Their hiding spot worked better than expected because they weren’t found until Sunday afternoon.
As the boys hid quietly in the box car, a trainman walked by making one last inspection of the train cars. Seeing the open box car, he shut the door and locked it.
Surprised, it took the boys a few moments before they realized they had been locked inside. When they did, they jumped from their hiding places and began banging on the door trying to attract attention. Then the train began moving!
Thus began their 118-mile journey to Cumberland.
Fighting down their initial panic, the boys thought it would be an adventure to take a short ride on the train, but then minutes turned into hours and the hours into days.
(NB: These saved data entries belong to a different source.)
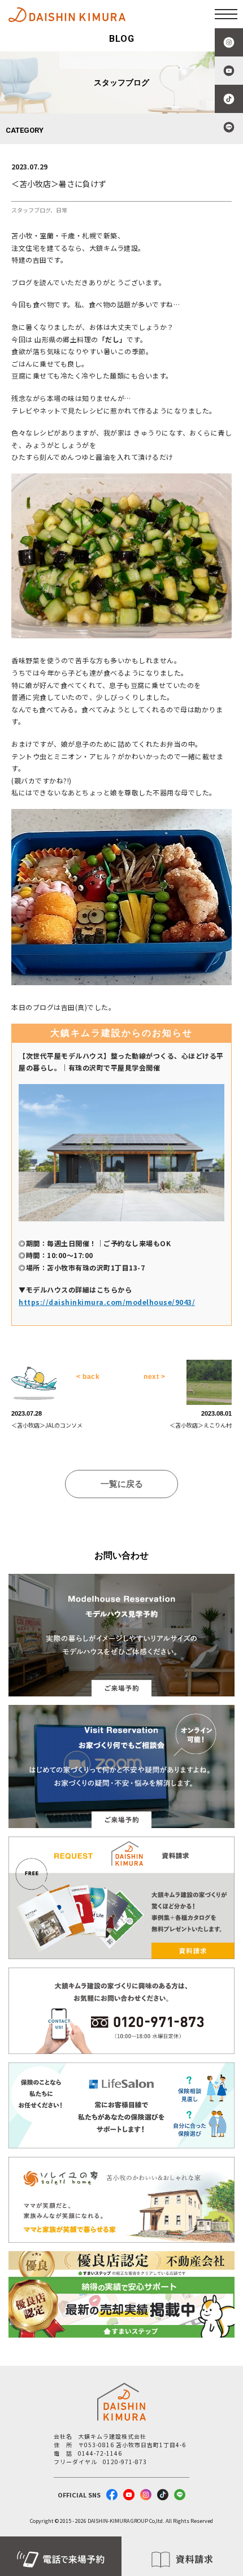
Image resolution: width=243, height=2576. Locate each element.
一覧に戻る (122, 1484)
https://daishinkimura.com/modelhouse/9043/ (107, 1302)
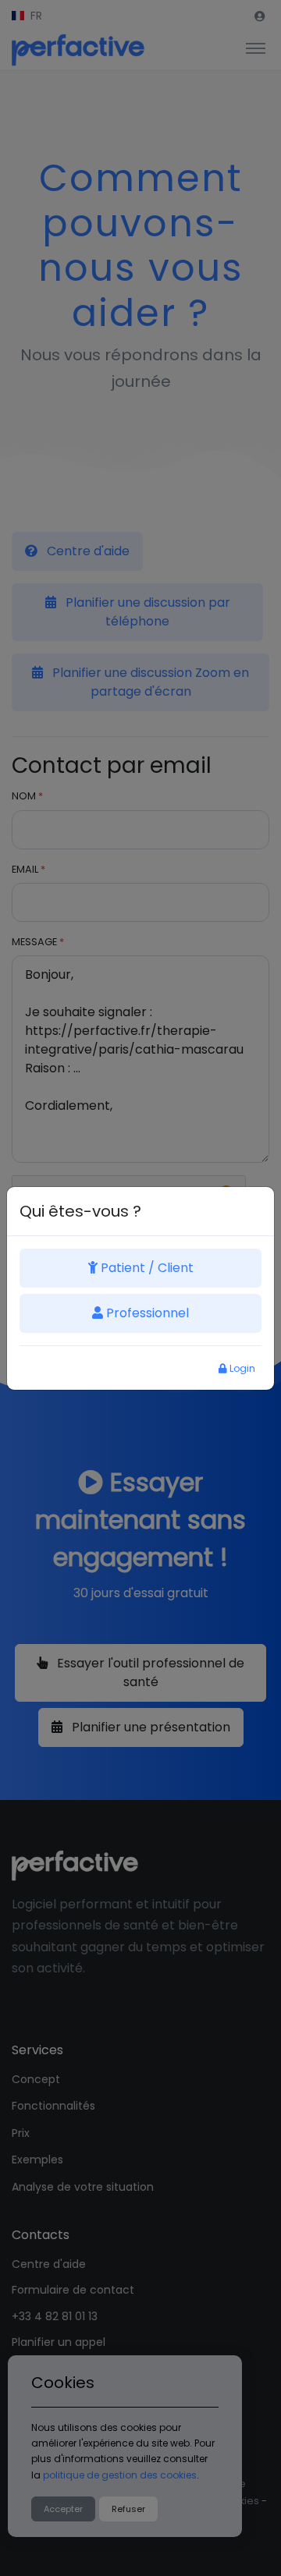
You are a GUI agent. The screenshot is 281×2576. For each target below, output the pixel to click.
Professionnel (146, 1313)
The train did make one stop in Highfield, Pa., so that the train could be shifted to the main line of the Western Maryland Railroad.
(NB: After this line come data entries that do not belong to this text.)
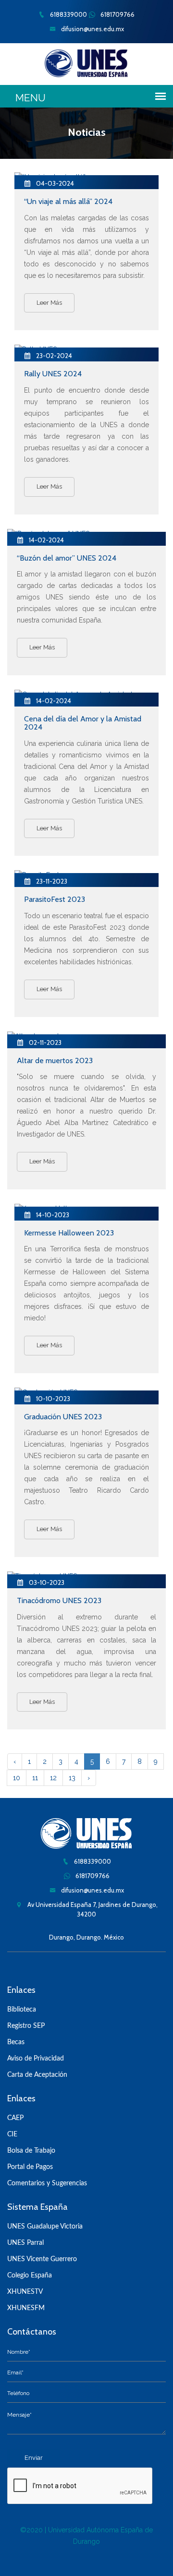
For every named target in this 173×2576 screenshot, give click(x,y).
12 (53, 1778)
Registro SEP (26, 2026)
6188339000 (68, 14)
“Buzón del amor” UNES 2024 (66, 558)
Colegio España (29, 2275)
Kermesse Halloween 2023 (69, 1232)
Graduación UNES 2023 (63, 1416)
The Western Maryland Railway began as the Baltimore, Carroll and Frederick Rail Road in 1852. It started in Baltimore and was built westward, eventually reaching Hagerstown in 1872. Within the next year after its founding, the company became the Western Maryland Rail Road Co. and then later still, the Western Maryland Railway Co.
The company built an extension into Pennsylvania in 1881 and connected to the Harrisburg and Potomac Rail Road in 1886. Next, the Western Maryland Rail Road connected to the Baltimore and Ohio Railroad at Cherry Run, W.Va., in 1892. This connection improved freight traffic on the railroad.
An extension that ran to Cumberland was completed in 1906. From there, the railroad would extend to Connellsville, Pa., and south into West Virginia.
As passenger service declined in the 1950s, the Western Maryland discontinued it altogether in 1959. By 1973, the Western Maryland Railway became part of the Chessie System, which in turn became CSX Transportation in 1987.
“The first gnawing of hunger overtook the lads Friday evening. It was too cold in the car to sleep either night, and the boys kept awake by moving around,” reported the Gettysburg Star and Sentinel on Nov. 29, 1929.
On Sunday morning, a surprised trainman unlocked and opened the box car in the Western Maryland train yards in Ridgeley, W.Va. The boys jumped out and asked how to get back to Gettysburg. The trainman turned the boys over to a railroad detective named Hanson. He listed to their story and turned them over to the Salvation Army in Cumberland and notified a local detective named Charles Wilson.
“After eating some hot food and a sleep, the trio were none the worse for their experience,” the Star and Sentinel reported.
Wilson notified the boys’ parents and Levi Albright and John Bowling, fathers of two of the boys, drove to Cumberland to pick up the boys on Sunday afternoon and drive them home.
The families had notified the Pennsylvania State Police when their sons hadn’t returned home from playing on Friday, but the police hadn’t been able to find any hint as to the boys’ whereabouts.